# [RECORDS SUPPLIED]
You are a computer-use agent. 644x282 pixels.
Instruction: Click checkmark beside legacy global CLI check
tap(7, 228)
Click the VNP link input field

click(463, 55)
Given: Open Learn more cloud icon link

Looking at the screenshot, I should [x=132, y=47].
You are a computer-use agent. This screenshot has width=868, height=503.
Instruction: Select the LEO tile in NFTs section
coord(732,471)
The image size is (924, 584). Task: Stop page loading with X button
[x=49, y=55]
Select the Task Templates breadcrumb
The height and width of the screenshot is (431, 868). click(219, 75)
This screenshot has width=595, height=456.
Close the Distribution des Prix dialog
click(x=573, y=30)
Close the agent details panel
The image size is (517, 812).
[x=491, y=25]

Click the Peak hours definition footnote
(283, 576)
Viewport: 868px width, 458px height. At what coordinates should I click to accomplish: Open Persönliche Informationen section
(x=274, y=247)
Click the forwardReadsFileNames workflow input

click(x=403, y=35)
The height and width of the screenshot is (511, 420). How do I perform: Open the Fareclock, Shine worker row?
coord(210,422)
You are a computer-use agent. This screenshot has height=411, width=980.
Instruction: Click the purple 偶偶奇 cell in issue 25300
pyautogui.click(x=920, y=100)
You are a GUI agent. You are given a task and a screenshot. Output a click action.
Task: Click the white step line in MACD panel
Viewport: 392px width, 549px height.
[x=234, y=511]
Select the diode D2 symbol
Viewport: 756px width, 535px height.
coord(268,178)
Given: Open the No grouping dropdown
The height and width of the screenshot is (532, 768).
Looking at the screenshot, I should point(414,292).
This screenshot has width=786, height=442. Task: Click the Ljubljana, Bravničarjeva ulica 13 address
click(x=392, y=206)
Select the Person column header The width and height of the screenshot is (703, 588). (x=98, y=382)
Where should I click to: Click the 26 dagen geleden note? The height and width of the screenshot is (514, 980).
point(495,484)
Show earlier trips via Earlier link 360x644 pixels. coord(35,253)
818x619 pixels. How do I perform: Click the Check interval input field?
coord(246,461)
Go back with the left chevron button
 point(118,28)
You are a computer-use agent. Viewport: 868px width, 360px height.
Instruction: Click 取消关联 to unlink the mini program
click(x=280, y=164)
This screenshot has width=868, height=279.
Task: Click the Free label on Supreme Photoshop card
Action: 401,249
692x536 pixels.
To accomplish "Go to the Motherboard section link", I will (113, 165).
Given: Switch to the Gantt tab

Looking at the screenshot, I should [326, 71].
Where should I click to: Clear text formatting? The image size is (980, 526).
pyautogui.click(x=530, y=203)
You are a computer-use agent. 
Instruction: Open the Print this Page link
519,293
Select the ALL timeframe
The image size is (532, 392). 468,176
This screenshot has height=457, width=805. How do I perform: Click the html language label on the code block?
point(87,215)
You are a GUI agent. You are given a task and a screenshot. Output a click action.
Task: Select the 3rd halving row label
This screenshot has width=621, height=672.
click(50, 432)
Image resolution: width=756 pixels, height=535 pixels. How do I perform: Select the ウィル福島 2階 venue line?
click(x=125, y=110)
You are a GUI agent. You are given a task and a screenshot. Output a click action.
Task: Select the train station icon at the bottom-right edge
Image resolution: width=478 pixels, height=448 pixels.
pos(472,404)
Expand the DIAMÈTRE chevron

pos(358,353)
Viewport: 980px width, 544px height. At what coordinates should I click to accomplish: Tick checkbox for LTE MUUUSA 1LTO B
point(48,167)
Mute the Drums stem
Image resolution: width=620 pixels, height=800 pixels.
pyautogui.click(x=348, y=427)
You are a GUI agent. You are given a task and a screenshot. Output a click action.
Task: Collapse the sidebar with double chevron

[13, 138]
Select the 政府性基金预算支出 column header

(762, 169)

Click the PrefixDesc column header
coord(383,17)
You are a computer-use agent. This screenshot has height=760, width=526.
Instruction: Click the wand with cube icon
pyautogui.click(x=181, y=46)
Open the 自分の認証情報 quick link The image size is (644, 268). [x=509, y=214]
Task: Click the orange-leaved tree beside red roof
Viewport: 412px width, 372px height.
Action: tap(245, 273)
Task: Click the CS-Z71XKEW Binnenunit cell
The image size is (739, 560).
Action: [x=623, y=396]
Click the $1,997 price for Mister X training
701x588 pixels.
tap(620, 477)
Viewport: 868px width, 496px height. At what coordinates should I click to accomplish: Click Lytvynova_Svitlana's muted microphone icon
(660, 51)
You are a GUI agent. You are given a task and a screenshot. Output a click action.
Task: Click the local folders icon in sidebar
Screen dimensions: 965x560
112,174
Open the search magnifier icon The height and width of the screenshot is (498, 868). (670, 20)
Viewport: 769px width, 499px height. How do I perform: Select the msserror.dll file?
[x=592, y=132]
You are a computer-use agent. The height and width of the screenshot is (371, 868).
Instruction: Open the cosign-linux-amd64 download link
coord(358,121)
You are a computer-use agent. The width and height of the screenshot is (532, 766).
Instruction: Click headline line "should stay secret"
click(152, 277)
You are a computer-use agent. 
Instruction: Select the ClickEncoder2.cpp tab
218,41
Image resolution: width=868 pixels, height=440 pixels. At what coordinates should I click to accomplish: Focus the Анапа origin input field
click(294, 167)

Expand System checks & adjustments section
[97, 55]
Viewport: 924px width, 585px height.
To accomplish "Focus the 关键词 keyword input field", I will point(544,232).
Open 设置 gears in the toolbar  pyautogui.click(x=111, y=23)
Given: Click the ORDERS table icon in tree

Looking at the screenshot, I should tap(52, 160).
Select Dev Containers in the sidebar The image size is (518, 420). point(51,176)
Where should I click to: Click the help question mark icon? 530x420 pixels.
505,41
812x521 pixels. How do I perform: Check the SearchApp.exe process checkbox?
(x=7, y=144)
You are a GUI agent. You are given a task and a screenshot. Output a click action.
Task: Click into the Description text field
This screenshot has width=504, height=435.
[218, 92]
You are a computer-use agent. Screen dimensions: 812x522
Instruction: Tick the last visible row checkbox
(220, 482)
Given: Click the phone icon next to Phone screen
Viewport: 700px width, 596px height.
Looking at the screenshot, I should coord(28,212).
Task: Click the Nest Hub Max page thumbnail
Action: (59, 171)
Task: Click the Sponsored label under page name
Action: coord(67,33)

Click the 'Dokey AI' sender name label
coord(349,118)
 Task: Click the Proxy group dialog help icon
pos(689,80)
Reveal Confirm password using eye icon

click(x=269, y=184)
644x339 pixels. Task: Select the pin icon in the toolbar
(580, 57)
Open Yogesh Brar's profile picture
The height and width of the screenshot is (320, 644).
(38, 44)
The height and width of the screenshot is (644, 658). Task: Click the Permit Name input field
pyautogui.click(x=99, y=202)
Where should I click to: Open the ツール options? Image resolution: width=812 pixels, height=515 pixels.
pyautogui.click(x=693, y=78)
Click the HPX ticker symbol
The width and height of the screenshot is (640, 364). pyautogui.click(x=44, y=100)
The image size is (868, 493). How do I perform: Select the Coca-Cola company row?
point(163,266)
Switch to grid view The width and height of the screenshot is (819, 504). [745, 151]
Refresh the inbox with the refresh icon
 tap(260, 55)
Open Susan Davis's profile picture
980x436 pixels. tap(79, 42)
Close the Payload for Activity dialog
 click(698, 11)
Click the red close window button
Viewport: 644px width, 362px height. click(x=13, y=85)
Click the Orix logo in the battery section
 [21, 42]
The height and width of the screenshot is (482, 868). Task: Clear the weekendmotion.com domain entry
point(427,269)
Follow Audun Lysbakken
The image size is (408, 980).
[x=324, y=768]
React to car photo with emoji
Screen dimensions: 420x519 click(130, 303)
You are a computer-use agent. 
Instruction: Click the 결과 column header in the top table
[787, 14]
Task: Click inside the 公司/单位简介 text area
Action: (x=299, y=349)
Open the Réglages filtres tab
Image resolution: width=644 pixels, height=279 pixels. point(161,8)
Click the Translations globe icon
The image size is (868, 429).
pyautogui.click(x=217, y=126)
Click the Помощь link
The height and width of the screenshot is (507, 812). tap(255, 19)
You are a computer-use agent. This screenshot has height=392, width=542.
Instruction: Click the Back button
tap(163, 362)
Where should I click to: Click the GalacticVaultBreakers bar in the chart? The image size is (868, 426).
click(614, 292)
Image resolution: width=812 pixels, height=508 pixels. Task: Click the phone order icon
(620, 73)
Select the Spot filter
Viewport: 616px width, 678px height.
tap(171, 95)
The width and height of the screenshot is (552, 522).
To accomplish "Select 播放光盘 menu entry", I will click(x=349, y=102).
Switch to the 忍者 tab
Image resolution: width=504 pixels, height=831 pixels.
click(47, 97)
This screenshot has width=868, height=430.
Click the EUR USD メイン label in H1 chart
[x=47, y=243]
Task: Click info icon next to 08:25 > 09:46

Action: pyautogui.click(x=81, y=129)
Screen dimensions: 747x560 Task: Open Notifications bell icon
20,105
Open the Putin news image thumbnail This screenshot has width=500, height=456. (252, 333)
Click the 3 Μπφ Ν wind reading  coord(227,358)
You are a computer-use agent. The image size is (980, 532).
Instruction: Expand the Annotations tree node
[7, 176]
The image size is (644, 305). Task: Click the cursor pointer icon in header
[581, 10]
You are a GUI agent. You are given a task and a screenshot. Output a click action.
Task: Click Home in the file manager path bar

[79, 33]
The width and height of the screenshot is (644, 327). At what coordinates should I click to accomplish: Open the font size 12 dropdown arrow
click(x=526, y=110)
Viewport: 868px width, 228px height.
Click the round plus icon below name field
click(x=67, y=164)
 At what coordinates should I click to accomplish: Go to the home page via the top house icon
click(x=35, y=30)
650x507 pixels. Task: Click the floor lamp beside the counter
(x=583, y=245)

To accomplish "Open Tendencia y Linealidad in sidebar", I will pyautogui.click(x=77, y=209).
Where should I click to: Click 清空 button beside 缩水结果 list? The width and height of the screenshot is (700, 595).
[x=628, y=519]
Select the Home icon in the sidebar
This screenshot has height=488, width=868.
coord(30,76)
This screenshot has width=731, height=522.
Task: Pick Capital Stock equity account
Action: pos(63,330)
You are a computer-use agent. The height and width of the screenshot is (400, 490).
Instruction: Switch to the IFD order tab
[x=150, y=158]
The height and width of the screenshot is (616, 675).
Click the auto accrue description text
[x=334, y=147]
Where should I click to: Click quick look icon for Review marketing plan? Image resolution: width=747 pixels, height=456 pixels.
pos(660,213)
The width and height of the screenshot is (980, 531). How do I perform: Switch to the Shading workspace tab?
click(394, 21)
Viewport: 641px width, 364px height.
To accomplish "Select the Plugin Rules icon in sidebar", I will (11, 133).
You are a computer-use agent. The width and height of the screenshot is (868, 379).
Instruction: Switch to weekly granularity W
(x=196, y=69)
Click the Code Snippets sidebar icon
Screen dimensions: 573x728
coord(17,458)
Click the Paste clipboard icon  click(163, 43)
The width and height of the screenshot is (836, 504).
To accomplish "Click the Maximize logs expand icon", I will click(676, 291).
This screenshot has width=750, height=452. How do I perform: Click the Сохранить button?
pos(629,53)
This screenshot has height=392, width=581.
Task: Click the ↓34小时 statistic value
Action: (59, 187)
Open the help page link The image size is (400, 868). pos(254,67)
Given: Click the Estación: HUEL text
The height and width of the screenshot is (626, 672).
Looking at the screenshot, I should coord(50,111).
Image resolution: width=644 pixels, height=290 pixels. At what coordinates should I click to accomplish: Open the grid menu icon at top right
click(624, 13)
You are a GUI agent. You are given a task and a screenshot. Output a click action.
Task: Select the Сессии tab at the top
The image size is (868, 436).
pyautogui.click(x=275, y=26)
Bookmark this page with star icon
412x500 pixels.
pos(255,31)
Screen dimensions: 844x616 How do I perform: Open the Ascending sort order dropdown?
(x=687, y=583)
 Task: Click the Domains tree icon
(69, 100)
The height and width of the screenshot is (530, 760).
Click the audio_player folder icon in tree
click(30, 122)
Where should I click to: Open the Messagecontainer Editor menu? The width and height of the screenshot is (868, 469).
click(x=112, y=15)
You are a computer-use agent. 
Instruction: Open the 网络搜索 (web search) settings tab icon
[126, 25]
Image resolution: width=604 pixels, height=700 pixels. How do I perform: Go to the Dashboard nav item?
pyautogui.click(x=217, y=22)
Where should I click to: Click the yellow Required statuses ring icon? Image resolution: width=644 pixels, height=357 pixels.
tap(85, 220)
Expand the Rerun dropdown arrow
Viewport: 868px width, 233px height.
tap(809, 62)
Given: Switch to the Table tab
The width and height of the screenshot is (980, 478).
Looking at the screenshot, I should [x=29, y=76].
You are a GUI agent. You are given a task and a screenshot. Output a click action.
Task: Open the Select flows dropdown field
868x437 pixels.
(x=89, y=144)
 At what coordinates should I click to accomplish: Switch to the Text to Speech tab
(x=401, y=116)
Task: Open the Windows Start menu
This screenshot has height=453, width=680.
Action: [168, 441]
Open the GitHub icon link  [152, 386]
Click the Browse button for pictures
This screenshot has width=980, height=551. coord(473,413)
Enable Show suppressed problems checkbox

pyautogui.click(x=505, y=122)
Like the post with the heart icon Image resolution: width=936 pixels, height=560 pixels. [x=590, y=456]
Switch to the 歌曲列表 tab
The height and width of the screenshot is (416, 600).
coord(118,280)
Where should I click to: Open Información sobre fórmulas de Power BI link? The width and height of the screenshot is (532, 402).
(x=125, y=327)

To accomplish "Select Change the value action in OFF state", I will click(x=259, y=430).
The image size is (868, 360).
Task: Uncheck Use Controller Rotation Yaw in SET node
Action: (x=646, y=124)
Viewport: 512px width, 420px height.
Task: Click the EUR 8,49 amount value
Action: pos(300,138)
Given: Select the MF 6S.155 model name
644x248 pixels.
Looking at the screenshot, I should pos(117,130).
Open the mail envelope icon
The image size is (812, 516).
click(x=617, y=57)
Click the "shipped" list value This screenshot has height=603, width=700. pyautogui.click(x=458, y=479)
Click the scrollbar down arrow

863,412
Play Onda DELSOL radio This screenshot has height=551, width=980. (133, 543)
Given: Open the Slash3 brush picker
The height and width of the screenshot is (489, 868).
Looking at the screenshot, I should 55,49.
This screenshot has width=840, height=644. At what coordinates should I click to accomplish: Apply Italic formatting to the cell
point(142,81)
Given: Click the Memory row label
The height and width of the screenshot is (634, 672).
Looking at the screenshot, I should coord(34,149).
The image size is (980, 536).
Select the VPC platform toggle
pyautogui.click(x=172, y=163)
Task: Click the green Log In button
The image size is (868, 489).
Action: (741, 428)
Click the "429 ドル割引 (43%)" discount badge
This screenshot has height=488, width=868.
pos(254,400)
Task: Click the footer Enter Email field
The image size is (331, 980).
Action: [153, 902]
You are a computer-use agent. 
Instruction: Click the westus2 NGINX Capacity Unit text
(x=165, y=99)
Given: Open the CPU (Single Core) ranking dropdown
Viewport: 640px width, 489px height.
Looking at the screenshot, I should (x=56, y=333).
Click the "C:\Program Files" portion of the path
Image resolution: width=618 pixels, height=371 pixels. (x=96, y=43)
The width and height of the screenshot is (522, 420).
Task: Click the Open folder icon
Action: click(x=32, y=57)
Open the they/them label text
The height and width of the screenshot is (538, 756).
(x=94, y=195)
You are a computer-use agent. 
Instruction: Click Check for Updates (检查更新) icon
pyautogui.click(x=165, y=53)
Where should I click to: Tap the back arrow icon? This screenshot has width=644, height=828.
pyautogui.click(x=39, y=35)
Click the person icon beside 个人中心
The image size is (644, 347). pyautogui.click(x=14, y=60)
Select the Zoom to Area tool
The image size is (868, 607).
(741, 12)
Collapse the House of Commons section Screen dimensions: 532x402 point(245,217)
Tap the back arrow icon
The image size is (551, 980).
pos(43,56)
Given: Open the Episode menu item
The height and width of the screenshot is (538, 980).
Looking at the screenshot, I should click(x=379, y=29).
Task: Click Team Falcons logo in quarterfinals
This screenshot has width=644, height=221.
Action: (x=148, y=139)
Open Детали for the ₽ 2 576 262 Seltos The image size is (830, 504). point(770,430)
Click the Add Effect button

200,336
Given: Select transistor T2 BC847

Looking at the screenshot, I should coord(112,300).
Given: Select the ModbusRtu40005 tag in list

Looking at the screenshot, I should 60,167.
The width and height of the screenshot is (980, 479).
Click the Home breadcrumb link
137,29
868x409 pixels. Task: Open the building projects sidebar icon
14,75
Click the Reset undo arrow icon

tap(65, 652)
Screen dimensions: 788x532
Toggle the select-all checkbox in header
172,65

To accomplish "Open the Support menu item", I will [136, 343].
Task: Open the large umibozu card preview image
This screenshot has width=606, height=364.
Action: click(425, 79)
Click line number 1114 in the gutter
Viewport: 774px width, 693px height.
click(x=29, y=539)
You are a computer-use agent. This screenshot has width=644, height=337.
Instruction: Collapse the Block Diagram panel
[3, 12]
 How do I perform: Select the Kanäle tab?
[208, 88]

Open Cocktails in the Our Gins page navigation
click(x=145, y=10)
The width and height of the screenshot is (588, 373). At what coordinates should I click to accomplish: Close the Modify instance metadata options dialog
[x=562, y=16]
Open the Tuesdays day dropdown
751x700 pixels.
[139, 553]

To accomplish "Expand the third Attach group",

# [HOW TO COMPLETE THIS TASK]
All lines from the beginning of the material above through the one with "has height=411, width=980." need to be returned exactly; please return those and only those.

# [TASK SOLUTION]
You are a computer-use agent. 644x282 pixels.
Instruction: Click checkmark beside legacy global CLI check
tap(7, 228)
Click the VNP link input field

click(463, 55)
Given: Open Learn more cloud icon link

Looking at the screenshot, I should [x=132, y=47].
You are a computer-use agent. This screenshot has width=868, height=503.
Instruction: Select the LEO tile in NFTs section
coord(732,471)
The image size is (924, 584). Task: Stop page loading with X button
[x=49, y=55]
Select the Task Templates breadcrumb
The height and width of the screenshot is (431, 868). click(219, 75)
This screenshot has width=595, height=456.
Close the Distribution des Prix dialog
click(x=573, y=30)
Close the agent details panel
The image size is (517, 812).
[x=491, y=25]

Click the Peak hours definition footnote
(283, 576)
Viewport: 868px width, 458px height. At what coordinates should I click to accomplish: Open Persönliche Informationen section
(x=274, y=247)
Click the forwardReadsFileNames workflow input

click(x=403, y=35)
The height and width of the screenshot is (511, 420). How do I perform: Open the Fareclock, Shine worker row?
coord(210,422)
You are a computer-use agent. This screenshot has height=411, width=980.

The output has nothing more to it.